How many Americans know that the first slave owner in America was a black tobacco farmer? How many Americans are aware that thousands of free blacks in the South were, themselves, slave owners?
Answer: Very few.
Embedded in the minds of Americans is a grand distortion of black history.
Our perception depends largely on activists in Hollywood and revisionists in academia. Add those who parrot Hollywood and academia and you have a broad swath of ignorance prevailing in America.
• The first slave owner in American history was black.
Anthony Johnson came to the American colonies in August, 1619 as an indentured servant. In 1623 Johnson had completed his indenture and was recognized as a free negro. In 1651 he acquired 250 acres of land in Virginia, later adding another 250 acres; a sizable holding at the time.
John Casor, a black indentured servant employed by Johnson, became America’s first slave after a legal dispute with Robert Parker. Parker was a white colonist who employed Casor while Casor was still indentured to Johnson. Johnson sued Parker in Northampton Court in 1654. The court upheld Johnson’s right to hold Casor as a slave on March 8, 1655. The court found:
The court seriously consideringe and maturely weighing the premisses, doe fynde that the saide Mr. Robert Parker most unjustly keepeth the said Negro from Anthony Johnson his master … It is therefore the Judgement of the Court and ordered That the said John Casor Negro forthwith returne unto the service of the said master Anthony Johnson, And that Mr. Robert Parker make payment of all charges in the suit.
Five years later, in 1670, the colonial assembly passed legislation permitting blacks and Indians the right to own slaves of their own race, but prohibiting them from owning White slaves. [source]
• Free blacks commonly owned black slaves in the antebellum South.
There were thousands of black slave owners in the South.
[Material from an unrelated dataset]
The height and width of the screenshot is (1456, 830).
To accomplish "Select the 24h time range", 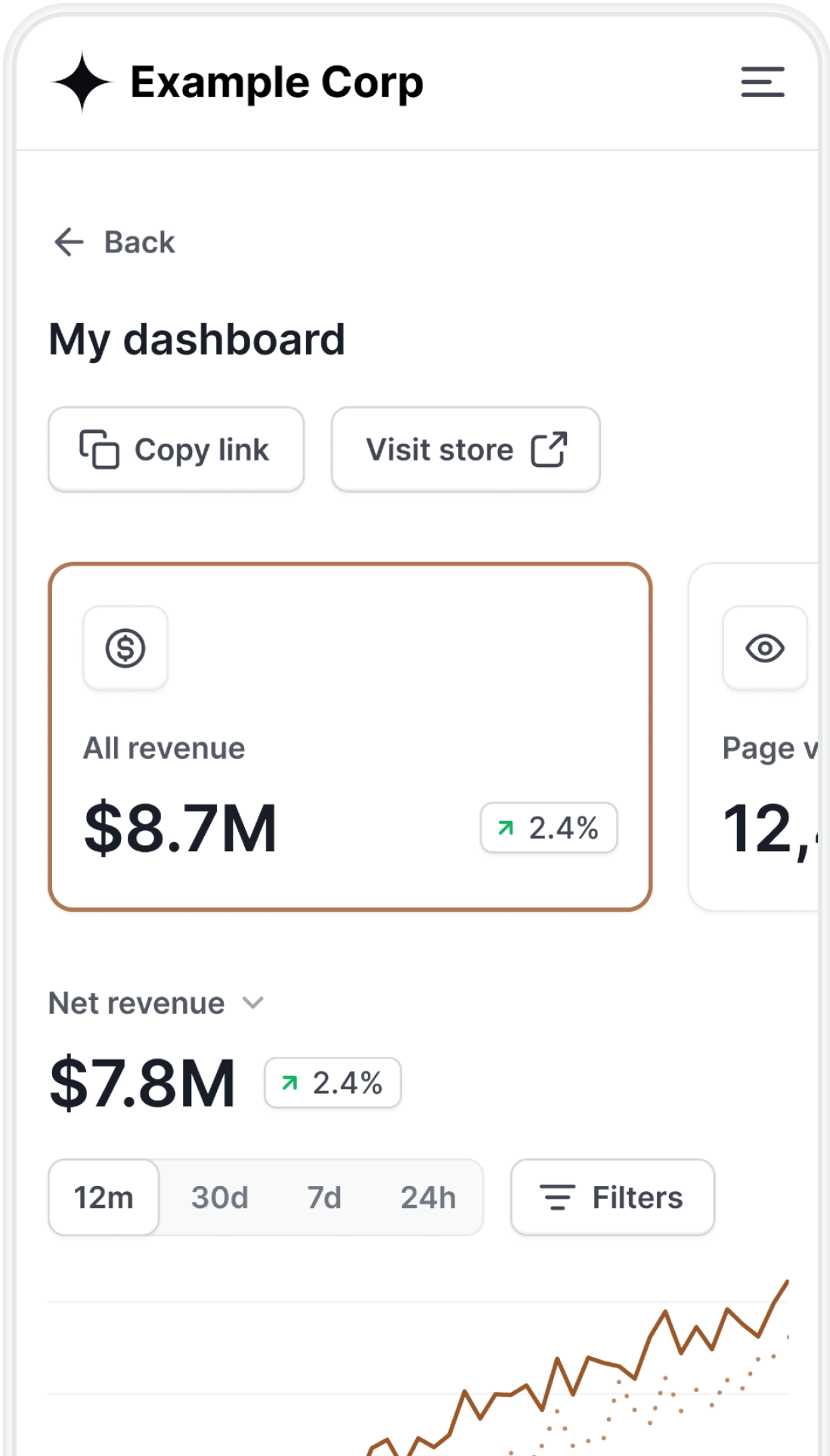I will point(428,1197).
“In 1830 there were 3,775 such slaveholders in the South who owned 12,740 black slaves, with 80% of them located in Louisiana, South Carolina, Virginia, and Maryland. There were economic differences between free blacks of the Upper South and Deep South, with the latter fewer in number, but wealthier and typically of mixed race. Half of the black slaveholders lived in cities rather than the countryside, with most in New Orleans and Charleston.”
Historians John Hope Franklin and Loren Schweninger wrote:
“A large majority of profit-oriented free black slaveholders resided in the Lower South. For the most part, they were persons of mixed racial origin, often women who cohabited or were mistresses of white men, or mulatto men … . Provided land and slaves by whites, they owned farms and plantations, worked their hands in the rice, cotton, and sugar fields, and like their white contemporaries were troubled with runaways.”
Historian Ira Berlin wrote:
“In slave societies, nearly everyone – free and slave – aspired to enter the slaveholding class, and upon occasion some former slaves rose into slaveholders’ ranks. Their acceptance was grudging, as they carried the stigma of bondage in their lineage and, in the case of American slavery, color in their skin.”
To write extensively about blacks who owned slaves in the antebellum South would require a library of full volumes. Black slaveowners: free Black slave masters in South Carolina, 1790-1860 By Larry Koger is one such volume.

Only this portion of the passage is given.